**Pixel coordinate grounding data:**
####

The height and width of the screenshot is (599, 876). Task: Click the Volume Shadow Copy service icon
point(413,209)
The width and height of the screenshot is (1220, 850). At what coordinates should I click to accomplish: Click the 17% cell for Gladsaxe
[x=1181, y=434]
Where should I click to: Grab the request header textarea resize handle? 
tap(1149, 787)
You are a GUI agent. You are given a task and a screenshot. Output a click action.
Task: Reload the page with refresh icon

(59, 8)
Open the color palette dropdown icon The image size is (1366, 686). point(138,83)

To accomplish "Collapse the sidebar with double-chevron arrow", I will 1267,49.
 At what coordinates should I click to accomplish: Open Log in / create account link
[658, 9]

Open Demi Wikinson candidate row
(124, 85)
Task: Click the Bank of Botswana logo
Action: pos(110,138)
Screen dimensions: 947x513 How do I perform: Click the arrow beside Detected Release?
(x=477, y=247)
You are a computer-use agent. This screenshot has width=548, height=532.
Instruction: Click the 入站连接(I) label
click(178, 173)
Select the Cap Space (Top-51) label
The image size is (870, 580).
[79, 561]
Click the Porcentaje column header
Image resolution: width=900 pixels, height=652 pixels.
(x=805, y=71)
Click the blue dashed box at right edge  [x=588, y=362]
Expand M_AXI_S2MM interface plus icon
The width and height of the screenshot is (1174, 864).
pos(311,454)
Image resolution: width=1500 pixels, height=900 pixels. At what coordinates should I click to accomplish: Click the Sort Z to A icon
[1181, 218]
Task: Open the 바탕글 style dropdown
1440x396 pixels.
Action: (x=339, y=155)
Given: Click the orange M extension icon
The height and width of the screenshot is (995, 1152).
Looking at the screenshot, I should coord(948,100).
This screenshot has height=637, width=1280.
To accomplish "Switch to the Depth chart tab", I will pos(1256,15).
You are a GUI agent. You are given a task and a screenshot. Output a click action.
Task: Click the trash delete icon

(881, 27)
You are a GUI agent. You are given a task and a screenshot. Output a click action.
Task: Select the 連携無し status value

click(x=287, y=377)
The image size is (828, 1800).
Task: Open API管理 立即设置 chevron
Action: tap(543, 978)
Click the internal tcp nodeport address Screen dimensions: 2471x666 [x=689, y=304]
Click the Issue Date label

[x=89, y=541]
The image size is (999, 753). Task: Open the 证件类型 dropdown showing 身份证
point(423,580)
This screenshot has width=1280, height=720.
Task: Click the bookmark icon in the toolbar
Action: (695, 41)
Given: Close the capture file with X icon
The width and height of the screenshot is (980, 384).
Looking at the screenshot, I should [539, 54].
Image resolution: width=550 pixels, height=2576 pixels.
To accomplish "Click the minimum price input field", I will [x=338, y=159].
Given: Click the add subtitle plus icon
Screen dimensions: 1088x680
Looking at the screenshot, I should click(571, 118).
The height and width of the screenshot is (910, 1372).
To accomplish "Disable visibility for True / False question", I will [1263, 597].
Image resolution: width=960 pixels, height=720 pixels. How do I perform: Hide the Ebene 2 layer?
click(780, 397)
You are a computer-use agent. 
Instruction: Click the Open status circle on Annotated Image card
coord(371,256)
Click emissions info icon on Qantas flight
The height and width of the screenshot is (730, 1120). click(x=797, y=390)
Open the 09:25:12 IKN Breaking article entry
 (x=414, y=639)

####

**About this exercise:** Please restate, exactly as written, the line that holds "Screen dimensions: 1088x680" and all remaining lines of the data above, and only those.

**Solution to the exercise:**
Screen dimensions: 1088x680
Looking at the screenshot, I should click(571, 118).
The height and width of the screenshot is (910, 1372).
To accomplish "Disable visibility for True / False question", I will [1263, 597].
Image resolution: width=960 pixels, height=720 pixels. How do I perform: Hide the Ebene 2 layer?
click(780, 397)
You are a computer-use agent. 
Instruction: Click the Open status circle on Annotated Image card
coord(371,256)
Click emissions info icon on Qantas flight
The height and width of the screenshot is (730, 1120). click(x=797, y=390)
Open the 09:25:12 IKN Breaking article entry
 (x=414, y=639)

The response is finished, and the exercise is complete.